Рис попытался сделать вид, что ему очень плохо. Это было несложно: он поспал всего пару часов, и каждый раз, когда он поворачивал голову, ему казалось, что его мозги не успевают за ним на несколько секунд.
— Утром я чувствовал себя не очень хорошо, — слабым голосом ответил он.
— Похмелье? — она улыбнулась, чтобы это прозвучало не так грубо. Если бы Гвен сказала ему это, он бы автоматически ощетинился в ответ на такое предположение, вне зависимости от того, было ли оно правдивым. Что, подумалось ему, должно было кое-что сказать о состоянии их отношений.
— К сожалению, нет, — ответил он. — Думаю, я что-то не то съел.
Он предложил Люси встретиться в безалкогольном баре недалеко от того места, где они работали, решив, что с её новой фигурой она не захочет ничего, кроме ревеня и свекольного коктейля, или что там ещё подают в таких местах. Она удивила его предложением встретиться за пиццей в местном итальянском ресторане. И ещё больше она удивила его, заказав большую венецианскую пиццу с большим количеством начинки.
— Слушай, — продолжал он. — Я хочу кое-что у тебя спросить, но сначала ты должна пообещать мне, что никому не скажешь.
Она сделала серьёзное лицо.
— Обещаю. Клянусь сердцем, если вру, то пусть умру.

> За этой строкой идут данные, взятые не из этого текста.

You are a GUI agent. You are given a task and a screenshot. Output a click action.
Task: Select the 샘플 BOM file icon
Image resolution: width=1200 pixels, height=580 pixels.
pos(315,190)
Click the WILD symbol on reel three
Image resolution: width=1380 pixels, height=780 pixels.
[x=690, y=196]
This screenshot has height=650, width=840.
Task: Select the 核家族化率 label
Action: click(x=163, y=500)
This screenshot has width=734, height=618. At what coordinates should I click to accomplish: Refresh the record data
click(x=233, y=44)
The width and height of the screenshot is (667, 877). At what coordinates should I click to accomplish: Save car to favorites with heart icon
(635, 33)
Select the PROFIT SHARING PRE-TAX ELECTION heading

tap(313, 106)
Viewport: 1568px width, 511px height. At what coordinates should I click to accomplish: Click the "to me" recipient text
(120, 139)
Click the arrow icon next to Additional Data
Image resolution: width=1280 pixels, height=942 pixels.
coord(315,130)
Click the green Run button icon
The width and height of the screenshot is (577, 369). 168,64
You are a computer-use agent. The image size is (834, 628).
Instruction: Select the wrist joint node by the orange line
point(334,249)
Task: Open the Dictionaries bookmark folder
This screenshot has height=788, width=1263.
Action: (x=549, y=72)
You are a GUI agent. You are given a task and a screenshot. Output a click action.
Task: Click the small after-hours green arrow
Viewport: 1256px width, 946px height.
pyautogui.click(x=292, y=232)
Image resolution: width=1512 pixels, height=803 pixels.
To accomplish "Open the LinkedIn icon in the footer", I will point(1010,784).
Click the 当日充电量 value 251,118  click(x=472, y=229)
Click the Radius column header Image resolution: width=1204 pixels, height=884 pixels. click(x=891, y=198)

— Та клиника по снижению веса, куда ты ходила – «Клиника Скотуса»? Я тоже туда ходил.
Её глаза удивлённо расширились, и она быстро перевела взгляд на его живот.
— Но тебе не нужно сбрасывать вес. — Она смотрела вниз, на скатерть, не желая встречаться с ним взглядом. — У тебя прекрасное тело.
— Ты не видела меня голым, — сказал он и тут же покраснел, поняв, что именно сказал. — Но серьёзно, — продолжал он, пока она не произнесла что-нибудь вроде «Я бы хотела», что создало бы кучу проблем, — я хотел спросить у тебя про ту таблетку, которую они дают. У тебя были какие-нибудь побочные эффекты?